Inside a durable handler, the key is available through DurableRequest:

const std::string key =
    request.idempotency_key_value();

Example:

cnerium.durable_post(
    "/orders",
    "orders.create",
    [](cnerium::DurableRequest &request)
    {
      const std::string order_id =
          "ord_" + request.idempotency_key_value();

      return cnerium::created({
          {"ok", true},
          {"order_id", order_id}
      });
    });

This is useful for examples and deterministic local demos. In a production system, the final domain id may come from the database or another service. The idempotency key should still be used to protect retry behavior.

Idempotency-Key and side effects

The practical reason to use an idempotency key is to avoid repeating side effects.

A durable handler may create a database row, reserve inventory, emit a realtime event, send a notification, or call an external provider. If the same request is retried safely, Cnerium returns the stored response and does not call the handler again.

That means side effects inside the durable handler are not repeated for the same key and body.

This is why critical side effects should stay inside the durable handler. If the application performs side effects before the request reaches Cnerium, those side effects are outside Cnerium’s replay protection.

Idempotency-Key and external providers

Some external systems, especially payment providers, have their own idempotency mechanism.

When integrating with such systems, keep the model consistent. The Cnerium idempotency key can be passed to the external provider when appropriate, or mapped to a provider-specific key.

The important rule is that the same logical operation should remain traceable across layers:

client operation key
  -> Cnerium Idempotency-Key
  -> application operation
  -> external provider idempotency key, if used

Cnerium protects the backend route.
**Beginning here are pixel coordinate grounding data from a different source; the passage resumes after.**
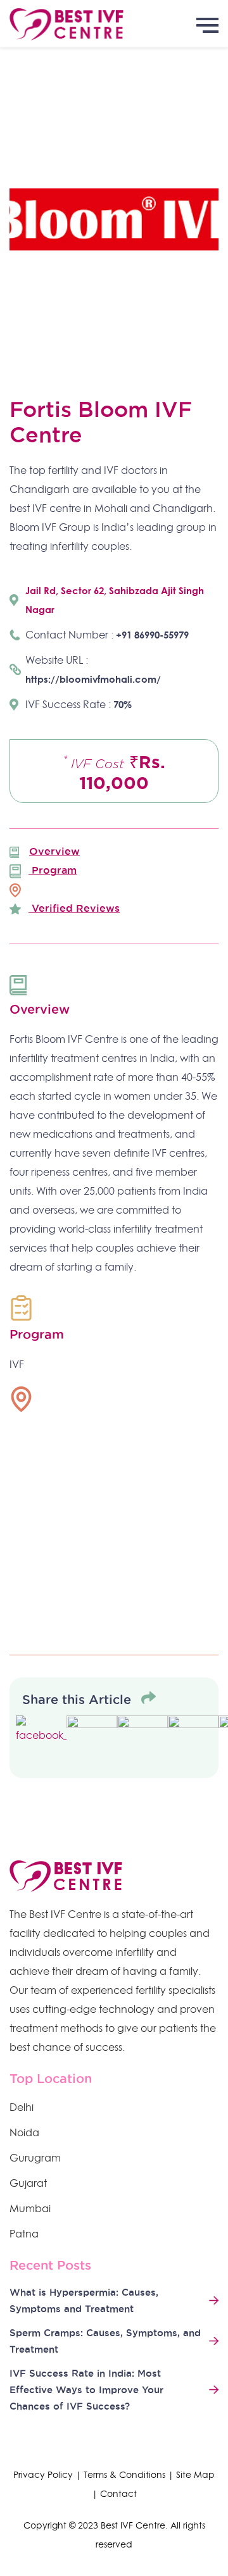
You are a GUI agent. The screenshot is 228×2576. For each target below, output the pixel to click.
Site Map (195, 2474)
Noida (24, 2132)
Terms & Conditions (124, 2474)
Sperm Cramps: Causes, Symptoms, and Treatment (105, 2341)
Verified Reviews (74, 908)
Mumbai (30, 2208)
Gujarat (28, 2183)
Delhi (22, 2107)
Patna (24, 2234)
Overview (54, 851)
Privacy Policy (43, 2474)
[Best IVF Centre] (114, 24)
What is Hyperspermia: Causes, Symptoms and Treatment (84, 2300)
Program (52, 870)
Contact (118, 2493)
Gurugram (35, 2158)
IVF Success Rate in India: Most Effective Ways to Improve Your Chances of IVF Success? (86, 2389)
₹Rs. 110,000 (114, 772)
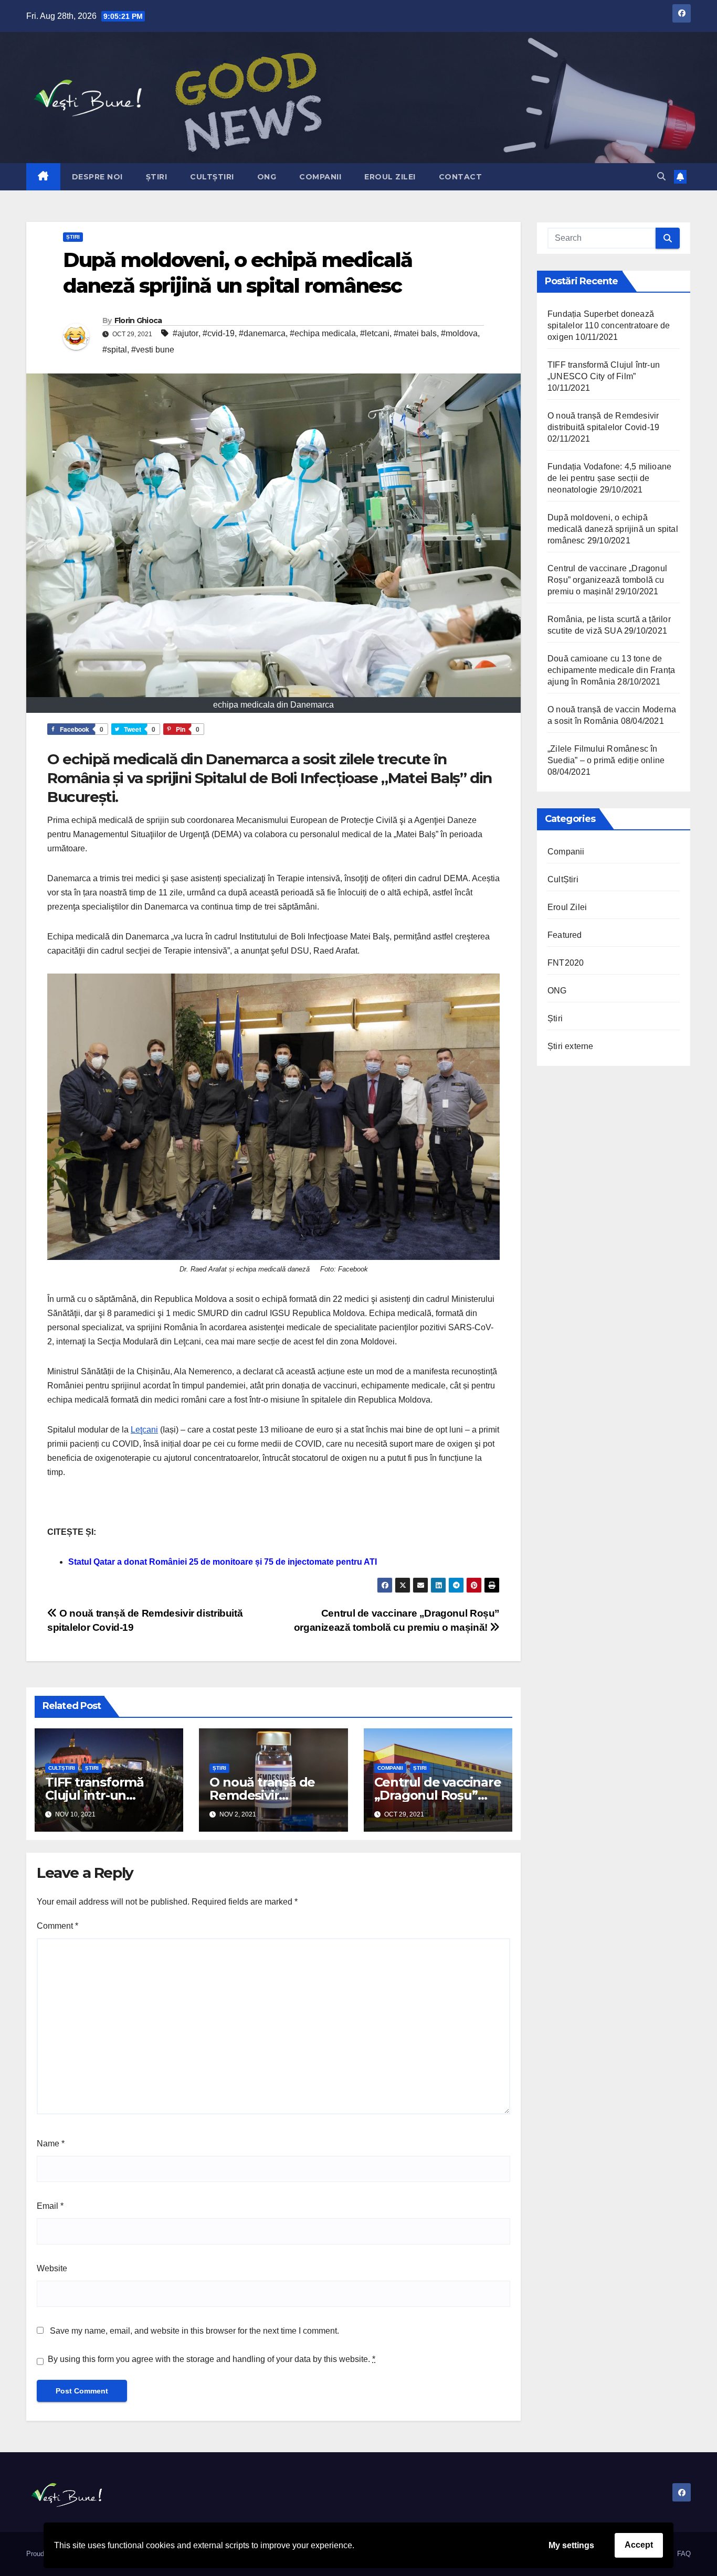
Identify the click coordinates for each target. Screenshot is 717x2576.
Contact (460, 176)
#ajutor (185, 333)
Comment (57, 1925)
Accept (639, 2544)
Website (52, 2268)
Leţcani (144, 1429)
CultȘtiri (212, 176)
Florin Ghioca (138, 320)
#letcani (374, 333)
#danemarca (262, 333)
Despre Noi (97, 176)
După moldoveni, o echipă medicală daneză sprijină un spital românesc (612, 529)
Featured (564, 935)
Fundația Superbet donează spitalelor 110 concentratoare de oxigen (608, 325)
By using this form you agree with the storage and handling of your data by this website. (211, 2359)
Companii (320, 176)
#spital (114, 349)
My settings (571, 2545)
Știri (156, 176)
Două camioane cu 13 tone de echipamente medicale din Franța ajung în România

It does not remove the need to use provider-level idempotency when the provider supports it.

Testing checklist

Use these requests to verify key behavior.

First request:

curl -i -X POST http://127.0.0.1:8080/orders \
  -H "Content-Type: application/json" \
  -H "Idempotency-Key: order-123" \
  -d '{"product_id":"p1","quantity":2}'

Safe retry:

curl -i -X POST http://127.0.0.1:8080/orders \
  -H "Content-Type: application/json" \
  -H "Idempotency-Key: order-123" \
  -d '{"product_id":"p1","quantity":2}'

Unsafe reuse:

curl -i -X POST http://127.0.0.1:8080/orders \
  -H "Content-Type: application/json" \
  -H "Idempotency-Key: order-123" \
  -d '{"product_id":"p2","quantity":1}'

Missing key:

curl -i -X POST http://127.0.0.1:8080/orders \
  -H "Content-Type: application/json" \
  -d '{"product_id":"p1","quantity":2}'

Expected behavior:

first request
  -> handler executes

safe retry
  -> stored response is returned

unsafe reuse
  -> 409 Conflict

missing key
  -> 400 Bad Request

Summary

Use Idempotency-Key to identify one logical operation across retries.

Generate the key once. Send it with the durable request. Reuse it only when retrying the same request with the same body. Use a new key for a new operation or a corrected body.

Cnerium uses the key, the operation name, and the request body hash to decide whether to execute the handler, replay a stored response, or reject the request.